Please retype the records word for word, beginning at the line that contains "You are a GUI" and stopping after the line that contains "830x901 pixels. Task: Click". Give only those lines.

DATA FOR THIS TASK
======

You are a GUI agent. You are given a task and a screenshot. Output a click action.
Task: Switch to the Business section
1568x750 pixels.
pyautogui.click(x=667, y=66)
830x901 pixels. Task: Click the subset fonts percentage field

======

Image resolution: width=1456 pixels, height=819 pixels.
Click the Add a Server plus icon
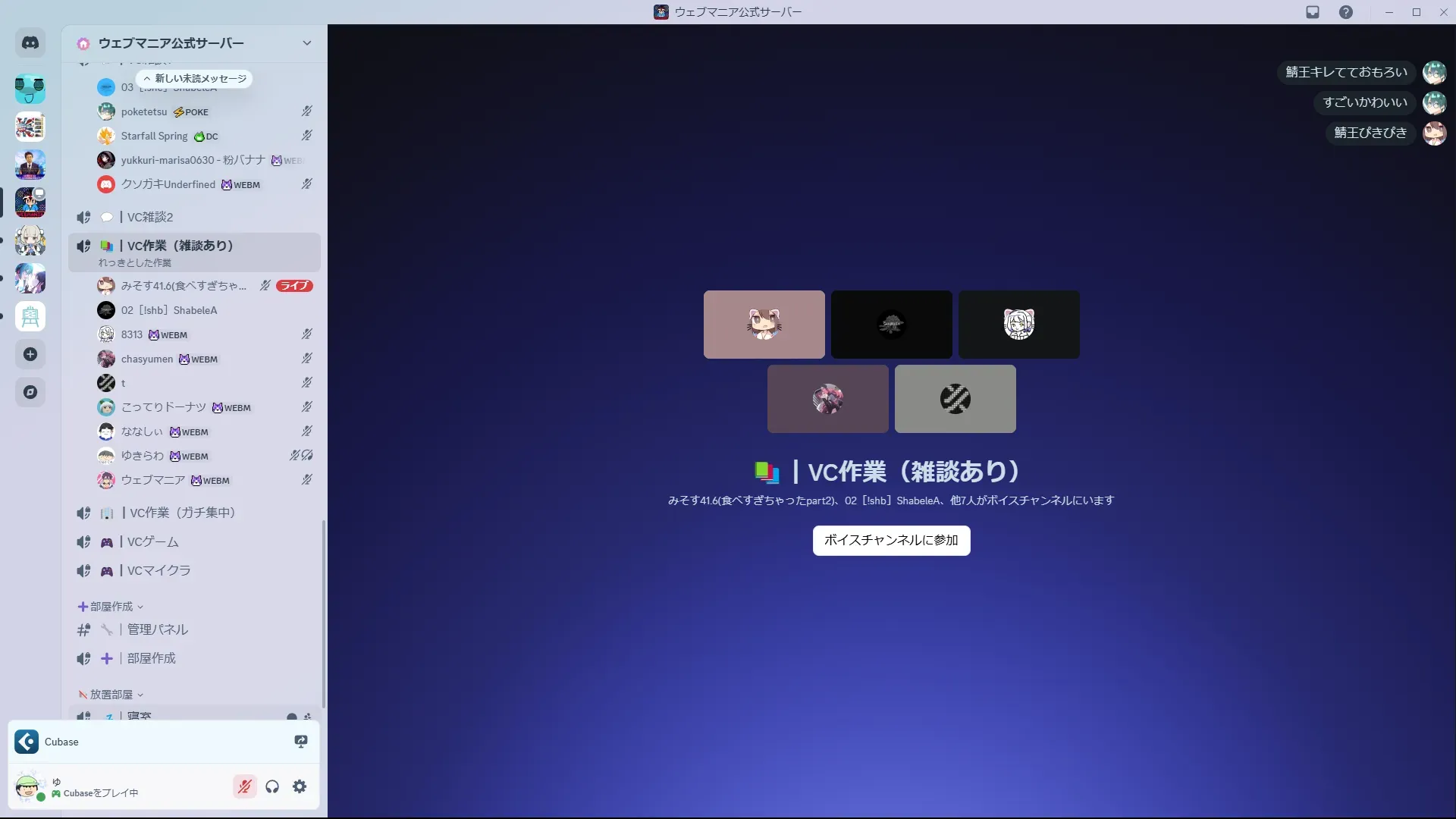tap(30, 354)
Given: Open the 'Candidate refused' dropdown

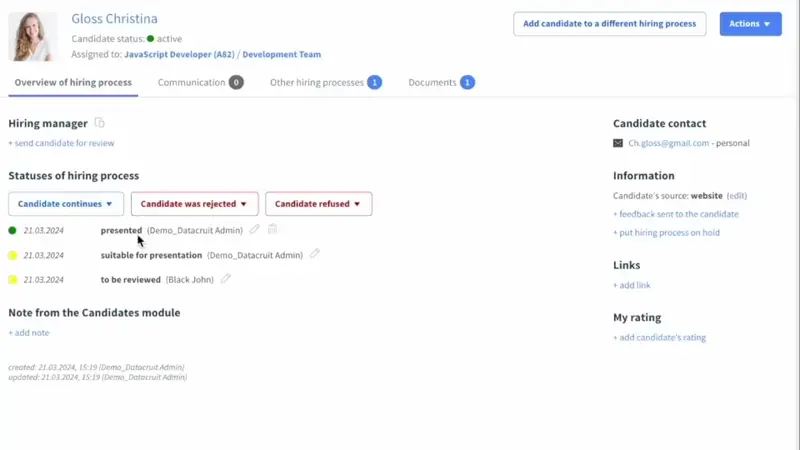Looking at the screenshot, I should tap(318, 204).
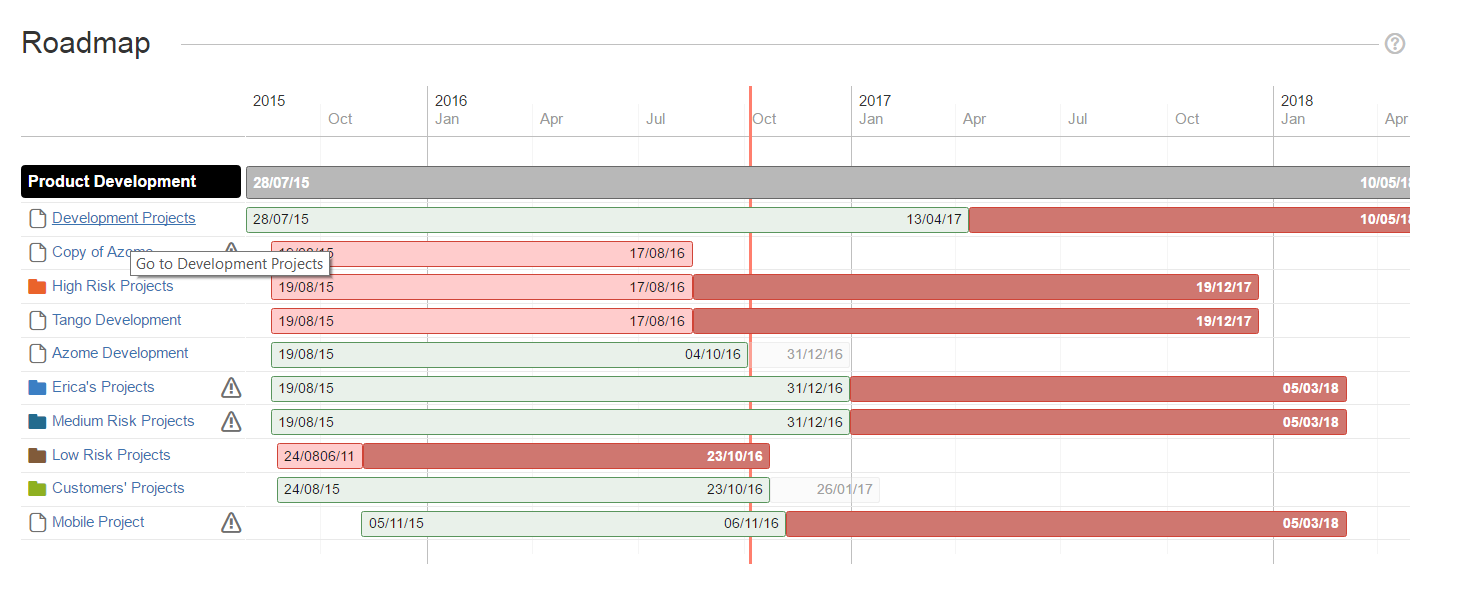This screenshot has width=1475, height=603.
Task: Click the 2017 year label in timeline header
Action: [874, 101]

======

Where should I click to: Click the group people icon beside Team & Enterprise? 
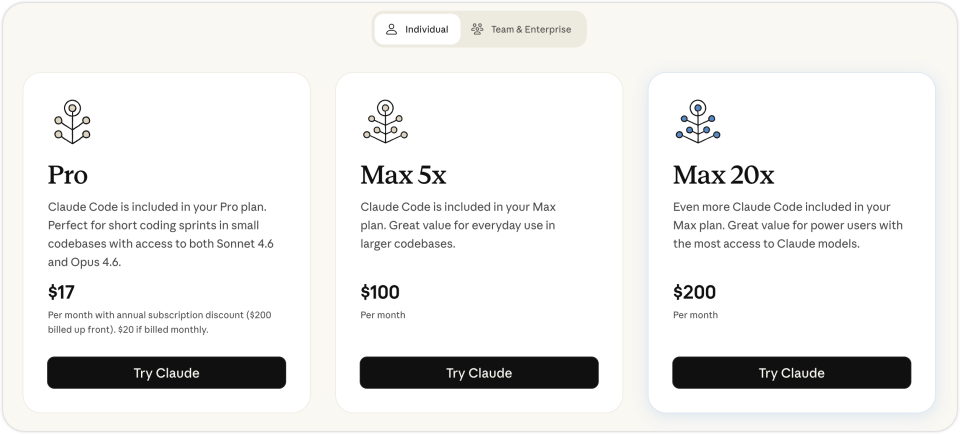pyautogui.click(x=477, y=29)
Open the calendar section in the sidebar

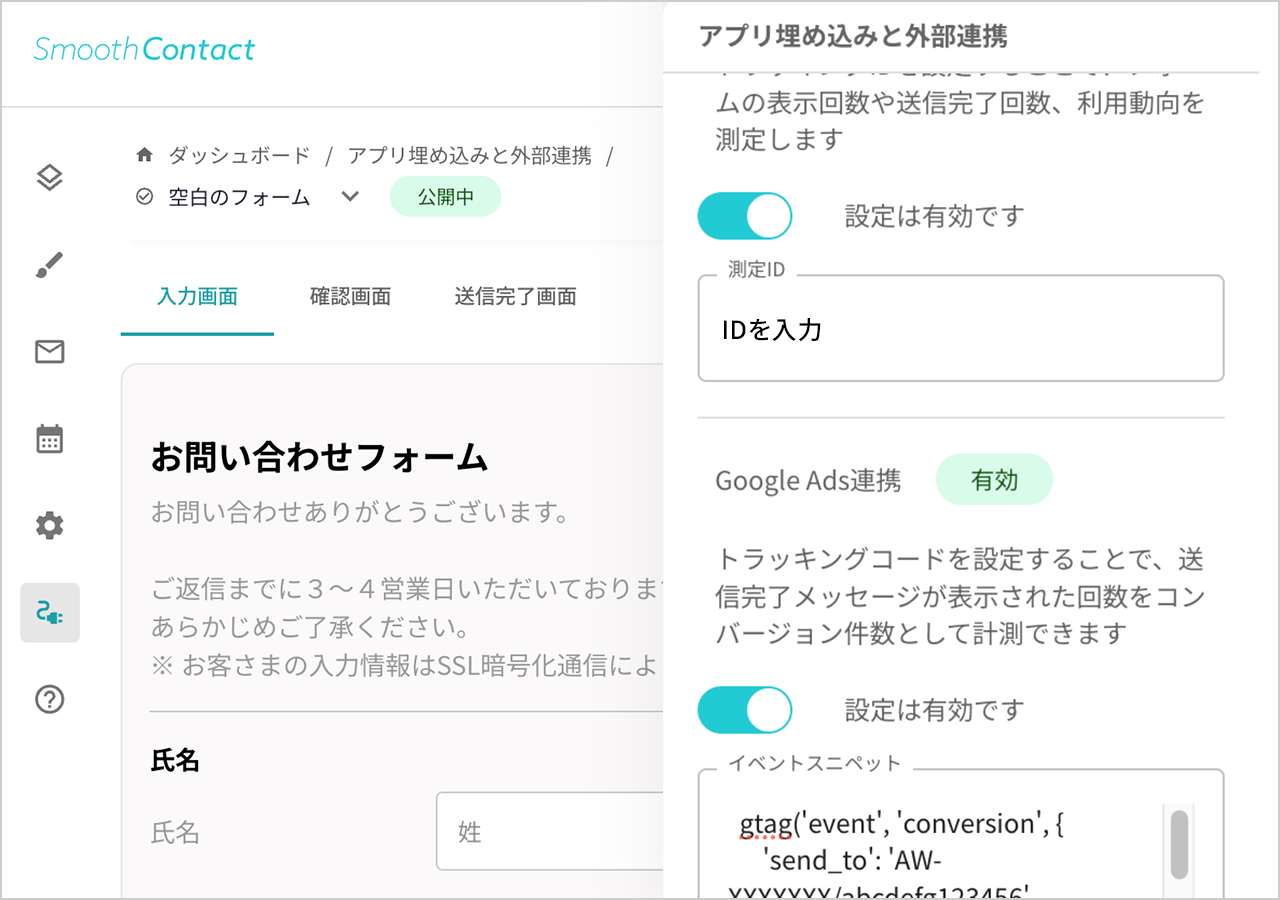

======

OUTPUT BELOW
You are a GUI agent. You are given a task and a screenshot. Output a click action.
Task: Switch to the Business section
1568x750 pixels.
pyautogui.click(x=667, y=66)
830x901 pixels. Task: Click the subset fonts percentage field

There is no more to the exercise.